━━━━━ Excerpted data
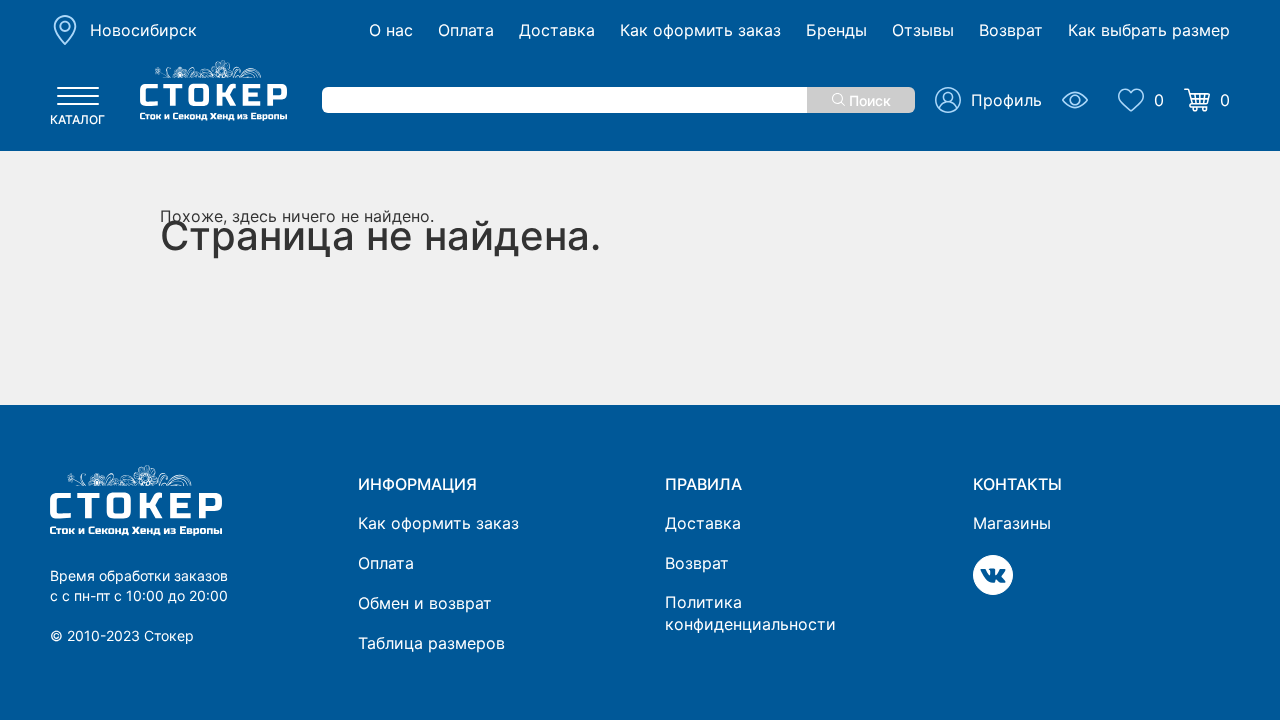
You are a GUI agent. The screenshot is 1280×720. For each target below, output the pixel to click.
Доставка (557, 30)
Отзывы (923, 30)
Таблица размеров (431, 643)
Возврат (1011, 30)
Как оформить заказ (700, 30)
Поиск (868, 100)
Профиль (1006, 100)
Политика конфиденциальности (750, 613)
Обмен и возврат (425, 603)
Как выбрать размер (1149, 30)
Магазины (1012, 523)
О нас (391, 30)
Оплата (466, 30)
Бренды (836, 30)
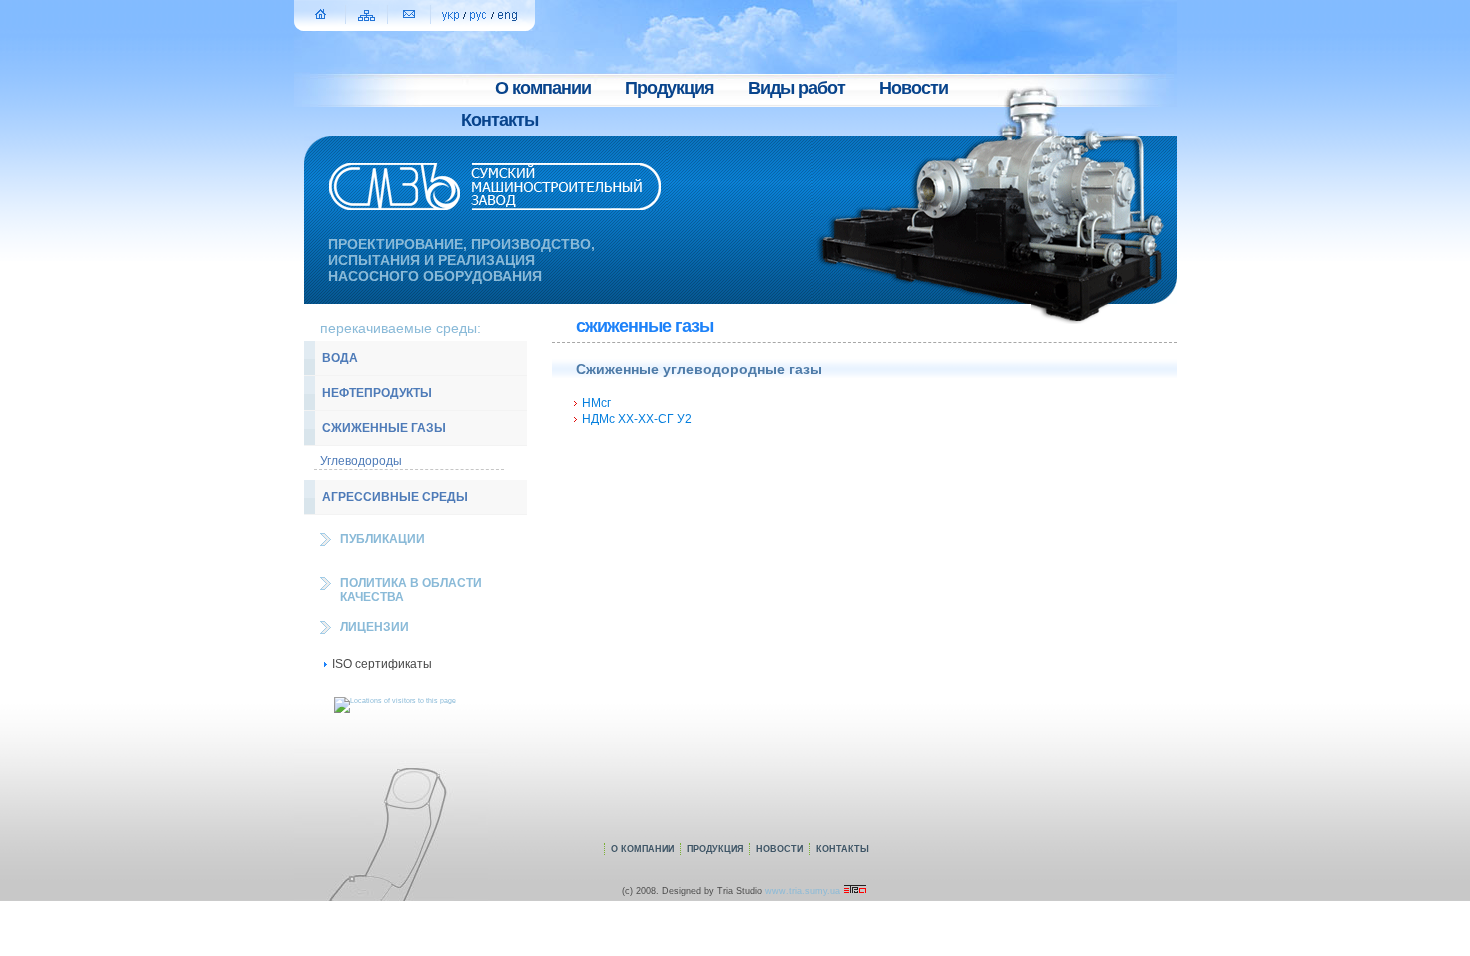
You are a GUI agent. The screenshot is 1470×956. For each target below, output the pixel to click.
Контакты (499, 120)
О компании (543, 88)
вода (340, 358)
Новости (913, 88)
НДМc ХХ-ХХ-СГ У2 (637, 419)
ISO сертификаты (382, 664)
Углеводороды (361, 461)
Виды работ (796, 88)
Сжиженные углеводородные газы (699, 369)
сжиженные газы (384, 428)
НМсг (596, 403)
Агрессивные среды (395, 497)
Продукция (669, 88)
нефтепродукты (377, 393)
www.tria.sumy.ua (804, 891)
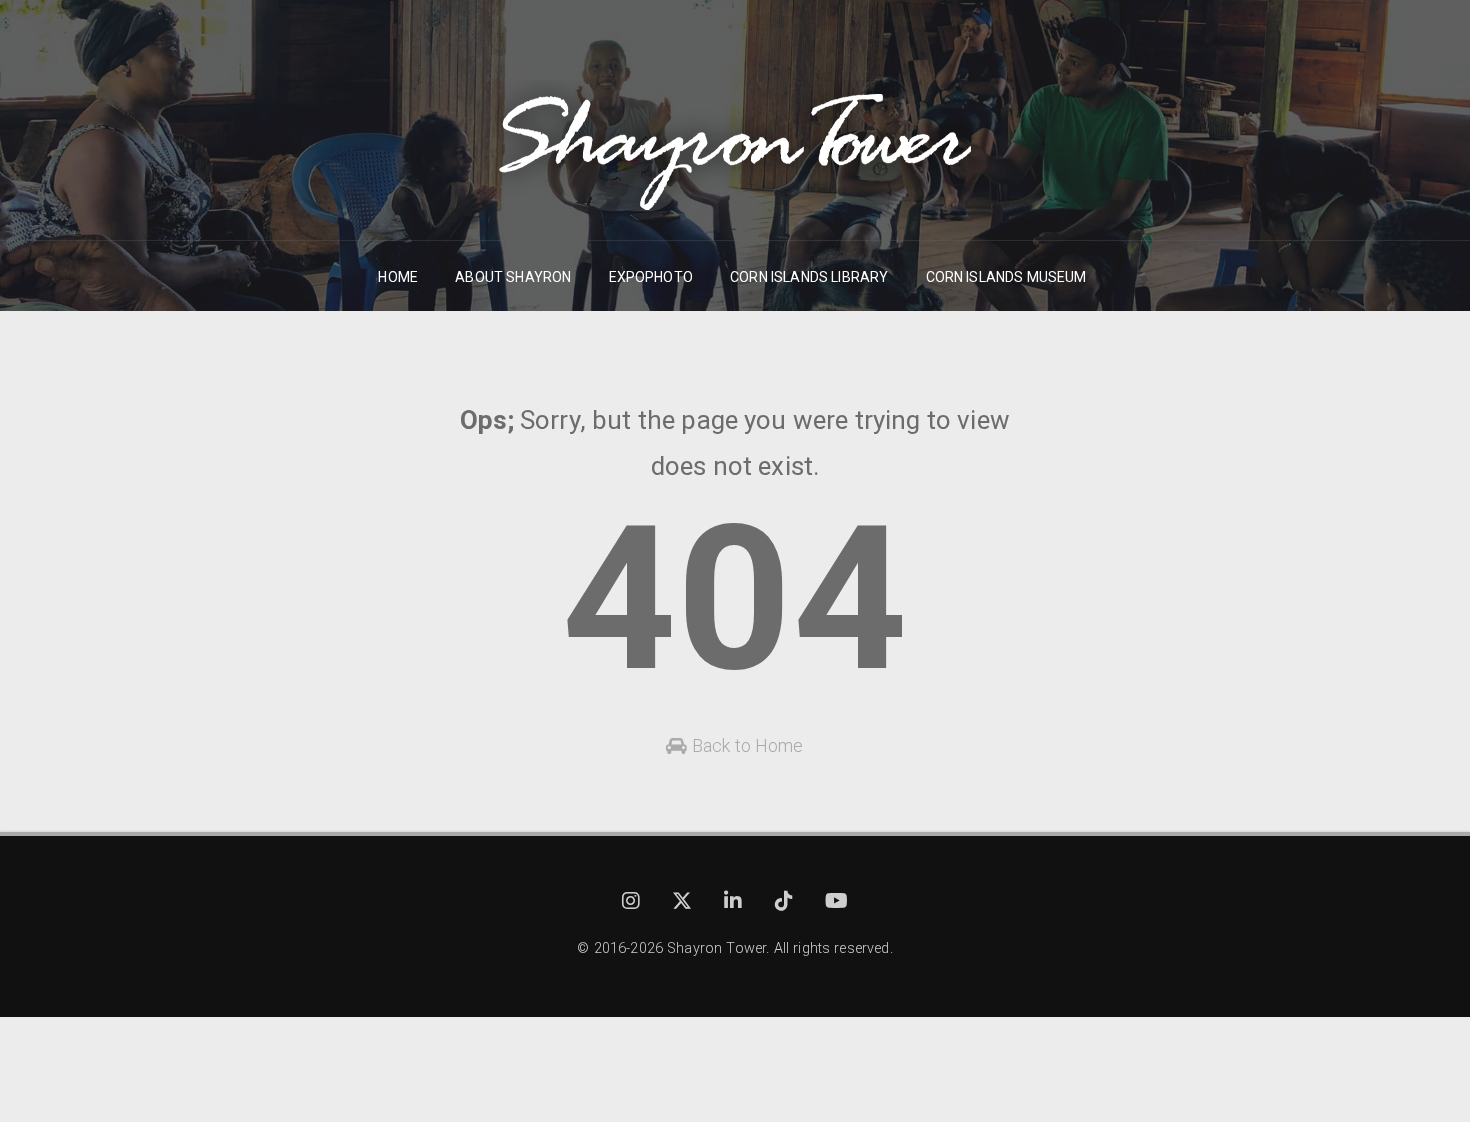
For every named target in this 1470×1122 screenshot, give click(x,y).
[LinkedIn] (735, 903)
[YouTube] (836, 903)
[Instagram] (633, 903)
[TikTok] (786, 903)
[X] (684, 903)
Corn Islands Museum (1006, 277)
━━━━━━━━━━
Beginning with the line that holds "Обмен и возврат (425, 603)", write out exactly the lines down to the end of the material above, and no others. Pictures are not part of the copy.

Exercise solution
Обмен и возврат (425, 603)
Как выбрать размер (1149, 30)
Магазины (1012, 523)
О нас (391, 30)
Оплата (466, 30)
Бренды (836, 30)
You are a GUI agent. The screenshot is 1470×956. For each target below, output the pixel to click.
Контакты (499, 120)
О компании (543, 88)
вода (340, 358)
Новости (913, 88)
НДМc ХХ-ХХ-СГ У2 (637, 419)
ISO сертификаты (382, 664)
Углеводороды (361, 461)
Виды работ (796, 88)
Сжиженные углеводородные газы (699, 369)
сжиженные газы (384, 428)
НМсг (596, 403)
Агрессивные среды (395, 497)
Продукция (669, 88)
нефтепродукты (377, 393)
www.tria.sumy.ua (804, 891)
For every named target in this 1470×1122 screenshot, give click(x,y).
[LinkedIn] (735, 903)
[YouTube] (836, 903)
[Instagram] (633, 903)
[TikTok] (786, 903)
[X] (684, 903)
Corn Islands Museum (1006, 277)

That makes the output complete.